Dans cette lettre, Simone Weil présente à Bernanos des cas de violence révolutionnaire qu’elle réprouve fortement. Elles ne les a pas vécus pour la plupart, ils lui ont été décrits par d’autres personnes.
« J’ai reconnu cette odeur de guerre civile, de sang et de terreur que dégage votre livre ; je l’avais respirée. Je n’ai rien vu ni entendu, je dois le dire, qui atteigne tout à fait l’ignominie de certaines des histoires que vous racontez, ces meurtres de vieux paysans, ces « bailas » faisant courir des vieillards à coups de matraques. Ce que j’ai entendu suffisait pourtant. »
Nous avons déjà évoqué l’un d’entre eux, l’histoire du « petit phalangiste », dans ces deux articles : article 402, article 404.
Nous revenons aujourd’hui sur un autre passage de cette lettre :
« … dans un village [Siétamo] que rouges et blancs avaient pris, perdu, repris, reperdu je ne sais combien de fois, les miliciens rouges, l’ayant repris définitivement, trouvèrent dans les caves une poignée d’êtres hagards, terrifiés et affamés, parmi lesquels trois ou quatre jeunes hommes. Ils raisonnèrent ainsi : si ces jeunes hommes, au lieu d’aller avec nous la dernière fois que nous nous sommes retirés, sont restés et ont attendu les fascistes, c’est qu’ils sont fascistes. Ils les fusillèrent donc immédiatement, puis donnèrent à manger aux autres et se crurent très humains. »

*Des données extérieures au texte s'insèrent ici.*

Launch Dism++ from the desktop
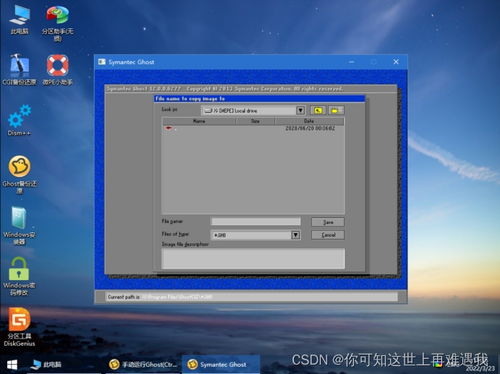This screenshot has height=374, width=500. [x=19, y=120]
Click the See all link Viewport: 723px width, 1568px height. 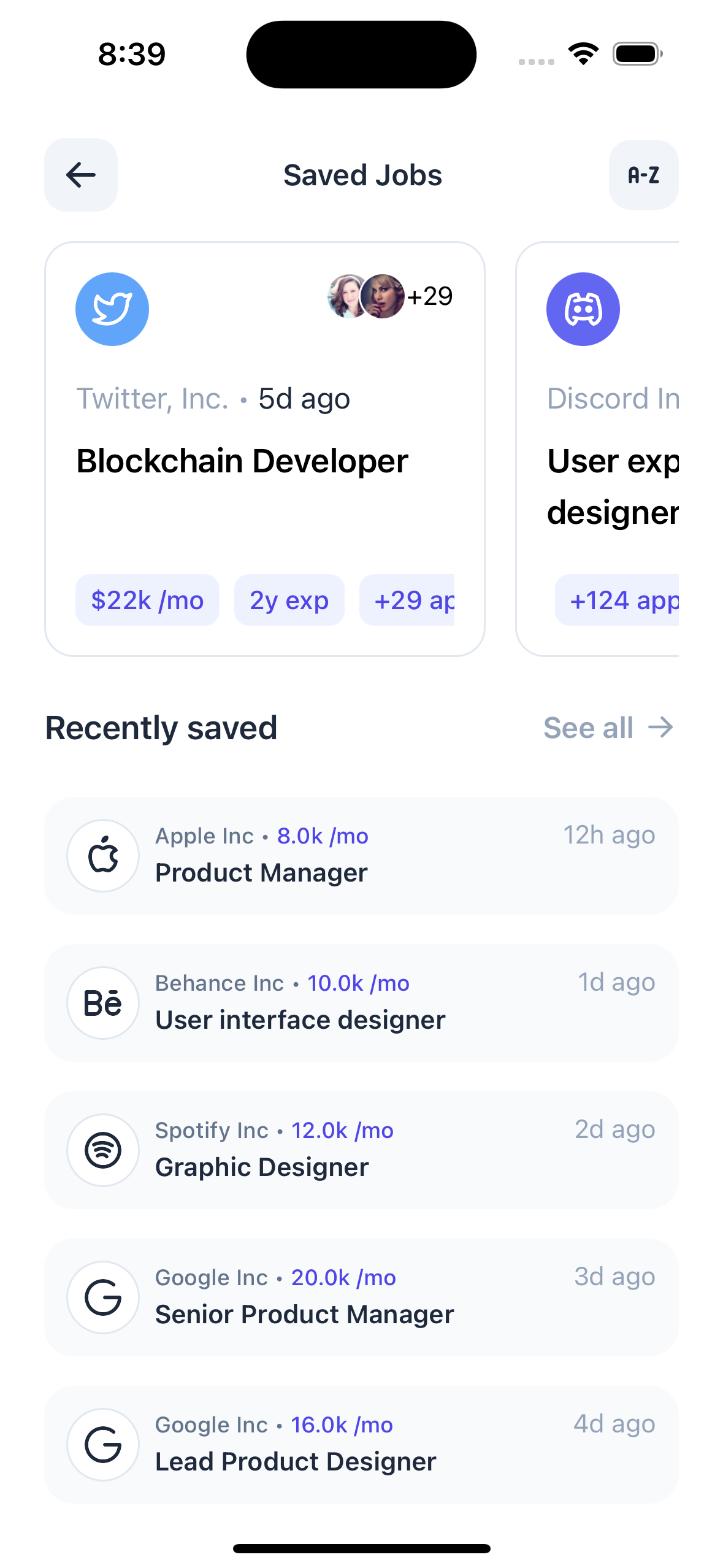click(588, 728)

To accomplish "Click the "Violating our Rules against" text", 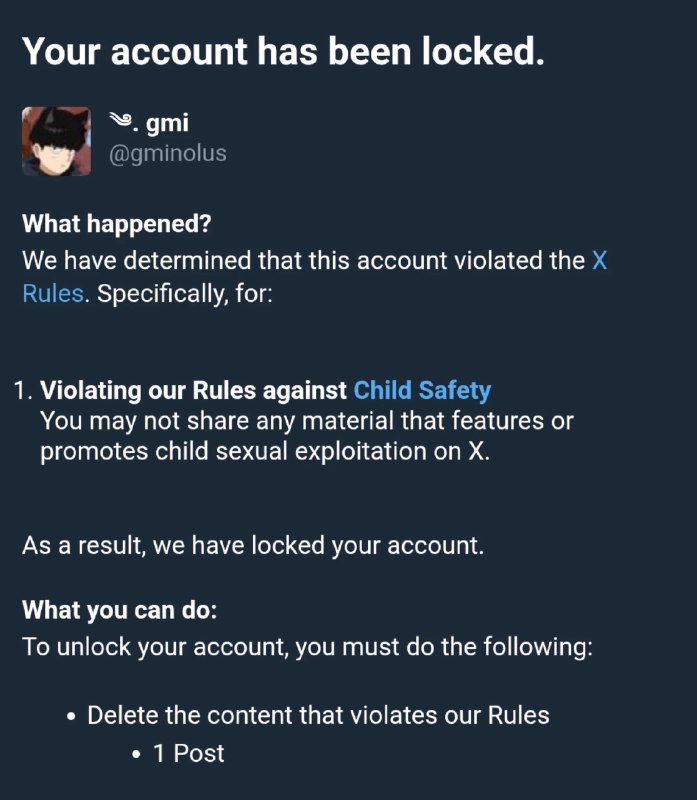I will (193, 390).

Phil Casoar, en mettant en regard ce propos avec le compte rendu de la bataille que Charles Ridel faisait pour la presse libertaire, note que ce dernier « passe sous silence le fait que des miliciens espagnols ont exécuté arbitrairement de jeunes hommes du village découverts cachés dans les caves après la fin des combats » (Collectif, Présence de Louis Mercier, ACL, Lyon, 1999).

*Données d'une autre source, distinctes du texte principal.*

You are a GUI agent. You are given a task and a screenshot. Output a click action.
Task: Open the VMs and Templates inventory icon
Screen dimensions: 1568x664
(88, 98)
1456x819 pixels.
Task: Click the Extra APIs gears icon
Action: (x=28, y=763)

S’il s’agit bien de la prise de Siétamo, il se trouve que nous tombons sur un fait dont Isidro Benet est l’un des protagonistes.
Question posée à Isidro :
« Selon Simone Weil, les miliciens trouvèrent dans les caves du château une poignée de personnes, parmi lesquelles trois ou quatre jeunes hommes. Ils fusillèrent immédiatement ces derniers. Penses-tu qu’il pourrait s’agir de ces trois gardes et deux civils que vous avez fait sortir sans tirer un coup de feu ? Nous supposons que les miliciens les ont exécutés juste après. Sais-tu par ailleurs si des habitants de Siétamo furent fusillés par les miliciens après la fin des combats ? »
Réponse d’Isidro Benet (juillet 2010) :
« Mon ami Fresco et moi sommes descendus dans les caves ; bien que tout soit terminé, personne n’avait pensé à le faire (mais nous avions le chic pour nous mettre dans des situations à problèmes). Nous y trouvâmes trois gardes civils et deux civils (je ne sais pas s’ils étaient de la Phalange, ils ne portaient ni béret rouge ni rien sur la tête). On ne leur demanda rien tant il était évident qu’il s’agissait d’ennemis. On a improvisé ce stratagème qui nous sauva la vie. Nous sortîmes des caves d’abord les civils et ensuite les gardes vêtus des habits des premiers et de ceux de notre ami Félix, averti de la situation. Ils furent arrêtés dès la sortie. Je ne peux dire s’ils les ont fusillés ou pas ; nous ne l’avons jamais su. En tout cas, il s’agit bien de ceux dont parle Simone Weil, puisque personne d’autre ne sortit de ces caves.
Que je sache, il n’y eut aucune exécution parmi les habitants du village. Pendant la bataille, on n’en vit aucun, absolument aucun. C’était la troisième fois que les miliciens l’attaquaient. Chacun partit vers Huesca ou Lérida, selon ses idées. Je ne sais d’où ils revenaient mais le jour suivant beaucoup de villageois sautaient et dansaient avec nous. Sans doute s’étaient-ils réfugiés dans un village voisin. »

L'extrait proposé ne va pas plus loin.